Part 8 (5 points, coding task)

Do the following tasks in this part.

  1. Define a function called my_train_test_split that splits the whole dataset into the training component and the test/validation component.

    • The split is random

    • Inputs

      • X: A DataFrame object of features of all sample data.

      • y: A Series object of labels of all sample data.

      • test_size: It takes a value between 0 and 1 that denotes the fraction of samples used for testing. That is, the number of samples used for testing is int(total number of samples * test_size).

    • Outputs

      • X_train: It keeps samples in X for training.

      • X_test: It keeps samples in X for testing.

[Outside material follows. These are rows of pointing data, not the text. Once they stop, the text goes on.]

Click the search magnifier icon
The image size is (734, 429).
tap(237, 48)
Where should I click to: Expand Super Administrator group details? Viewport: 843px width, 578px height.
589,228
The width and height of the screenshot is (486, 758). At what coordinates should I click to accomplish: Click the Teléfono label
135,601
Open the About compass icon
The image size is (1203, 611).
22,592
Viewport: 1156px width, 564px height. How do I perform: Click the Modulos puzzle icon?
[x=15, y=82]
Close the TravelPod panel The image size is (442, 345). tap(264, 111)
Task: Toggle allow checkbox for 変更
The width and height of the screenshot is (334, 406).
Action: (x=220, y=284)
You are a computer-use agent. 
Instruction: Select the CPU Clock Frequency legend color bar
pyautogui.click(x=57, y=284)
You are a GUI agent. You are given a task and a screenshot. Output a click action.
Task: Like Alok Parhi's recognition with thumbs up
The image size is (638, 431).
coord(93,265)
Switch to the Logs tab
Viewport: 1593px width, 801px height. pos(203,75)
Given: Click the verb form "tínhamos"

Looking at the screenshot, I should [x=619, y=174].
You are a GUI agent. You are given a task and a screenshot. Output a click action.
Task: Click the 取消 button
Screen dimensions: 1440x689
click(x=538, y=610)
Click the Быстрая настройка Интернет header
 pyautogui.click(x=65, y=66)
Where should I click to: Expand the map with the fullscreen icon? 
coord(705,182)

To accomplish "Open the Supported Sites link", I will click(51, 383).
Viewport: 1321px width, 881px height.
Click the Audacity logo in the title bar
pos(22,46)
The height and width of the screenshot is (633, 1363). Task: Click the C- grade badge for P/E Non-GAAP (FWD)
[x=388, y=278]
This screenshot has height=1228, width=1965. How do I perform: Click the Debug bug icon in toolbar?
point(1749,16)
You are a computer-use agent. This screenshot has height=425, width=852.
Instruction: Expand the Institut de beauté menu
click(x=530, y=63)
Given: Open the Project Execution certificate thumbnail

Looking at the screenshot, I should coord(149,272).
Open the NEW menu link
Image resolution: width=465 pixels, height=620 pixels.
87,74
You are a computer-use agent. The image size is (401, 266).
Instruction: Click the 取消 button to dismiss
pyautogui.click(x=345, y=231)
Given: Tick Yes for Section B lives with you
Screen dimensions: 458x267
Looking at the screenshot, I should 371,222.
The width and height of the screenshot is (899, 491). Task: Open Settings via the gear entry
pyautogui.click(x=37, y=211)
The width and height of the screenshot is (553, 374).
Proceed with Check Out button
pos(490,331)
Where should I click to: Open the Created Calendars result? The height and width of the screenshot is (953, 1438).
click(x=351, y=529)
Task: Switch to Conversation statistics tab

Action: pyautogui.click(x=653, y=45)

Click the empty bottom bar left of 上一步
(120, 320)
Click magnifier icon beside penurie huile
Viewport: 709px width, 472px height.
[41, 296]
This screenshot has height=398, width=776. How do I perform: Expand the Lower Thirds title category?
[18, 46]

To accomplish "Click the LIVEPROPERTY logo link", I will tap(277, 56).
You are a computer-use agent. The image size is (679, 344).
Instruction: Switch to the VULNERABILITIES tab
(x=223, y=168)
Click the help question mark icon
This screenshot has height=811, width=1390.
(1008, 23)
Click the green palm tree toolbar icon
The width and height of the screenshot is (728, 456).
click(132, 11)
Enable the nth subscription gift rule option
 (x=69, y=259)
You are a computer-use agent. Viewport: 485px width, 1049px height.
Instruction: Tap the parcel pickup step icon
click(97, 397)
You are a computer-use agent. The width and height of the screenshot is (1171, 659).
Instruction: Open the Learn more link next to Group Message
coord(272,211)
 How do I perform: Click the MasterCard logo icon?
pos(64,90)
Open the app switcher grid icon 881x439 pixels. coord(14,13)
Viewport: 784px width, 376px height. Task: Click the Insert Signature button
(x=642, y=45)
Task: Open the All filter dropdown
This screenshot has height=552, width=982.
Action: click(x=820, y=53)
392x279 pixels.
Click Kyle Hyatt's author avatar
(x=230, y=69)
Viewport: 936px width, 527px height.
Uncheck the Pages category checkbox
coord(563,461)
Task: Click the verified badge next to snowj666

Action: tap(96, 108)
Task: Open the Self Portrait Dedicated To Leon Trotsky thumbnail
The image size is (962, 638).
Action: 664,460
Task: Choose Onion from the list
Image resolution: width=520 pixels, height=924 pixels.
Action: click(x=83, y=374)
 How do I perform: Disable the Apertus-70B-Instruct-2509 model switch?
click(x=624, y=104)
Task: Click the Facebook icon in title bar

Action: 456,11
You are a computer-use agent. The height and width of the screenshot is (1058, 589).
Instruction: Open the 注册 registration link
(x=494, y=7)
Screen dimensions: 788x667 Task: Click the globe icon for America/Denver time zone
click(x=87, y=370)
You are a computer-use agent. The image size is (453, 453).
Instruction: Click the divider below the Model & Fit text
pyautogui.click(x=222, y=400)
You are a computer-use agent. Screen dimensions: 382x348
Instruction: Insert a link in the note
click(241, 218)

      • y_train: It keeps samples in y for training.

      • y_test: It keeps samples in y for testing.

  2. Call this function with inputs

    • X = X

    • y = y

    • test_state = 0.2

  3. Print object types and shapes of X_train, X_test, y_train, y_test.

### WRITE YOUR SOLUTION HERE ###
def my_train_test_split(X, y, test_size):
    num_samples = X.shape[0]
    num_test_samples = int(num_samples * test_size)
    indices = np.random.permutation(num_samples)
    test_indices = indices[:num_test_samples]
    train_indices = indices[num_test_samples:]

    X_train = X.iloc[train_indices]
    X_test = X.iloc[test_indices]
    y_train = y.iloc[train_indices]
    y_test = y.iloc[test_indices]

    return X_train, X_test, y_train, y_test

X_train, X_test, y_train, y_test = my_train_test_split(X, y, 0.2)

print(type(X_train))
print(type(X_test))
print(type(y_train))
print(type(y_test))

print(X_train.shape)
print(X_test.shape)
print(y_train.shape)
print(y_test.shape)

""" END OF THIS PART """